Harry hadn't moved a muscle. He stood flattened to the wall, watching Dillon slowly and silently descend. Then nodded as Dillon held up three fingers. With twenty rounds in the mag he could take out three Irish bastards and still have enough to spare for their slags and brats. Wipe out the Irish nation, that was Harry's final solution.
He went suddenly tense, and Dillon froze on the stairs. The man in the room hacked out a cough and did a couple of ferocious encores. Dillon counted to five and took another step down, letting go a breath, when the door opened and the man came out. In the poor light coming from the TV, Dillon registered only that he was young, with long hair, wearing a scruffy jacket over an open-necked shirt. He saw Dillon first, and started to backtrack into the room, grabbing the edge of the door to slam it shut.
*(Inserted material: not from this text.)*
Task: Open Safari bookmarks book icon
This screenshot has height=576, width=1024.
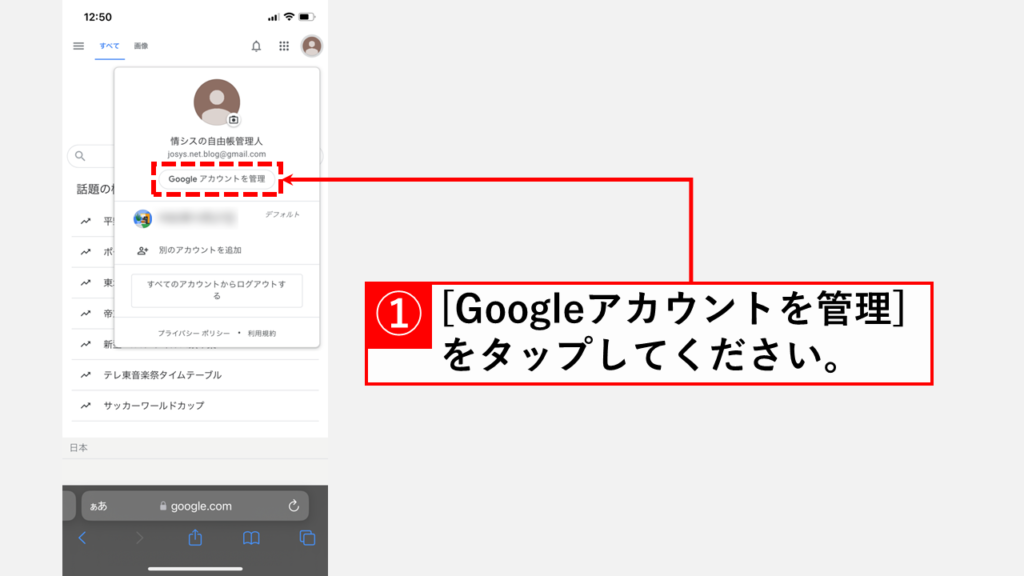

Harry sprang round from the wall, smashed the butt of the rifle into the door, knocking it back on its hinges. He swung the rifle round, levelling it. Dillon jumped the rest of the stairs. He landed in the hallway, arms up ready to dive forward and grapple with the man, when the rifle blasted. The man uttered no sound. There was a crash, a thump, and then, save for the TV burbling to itself, silence.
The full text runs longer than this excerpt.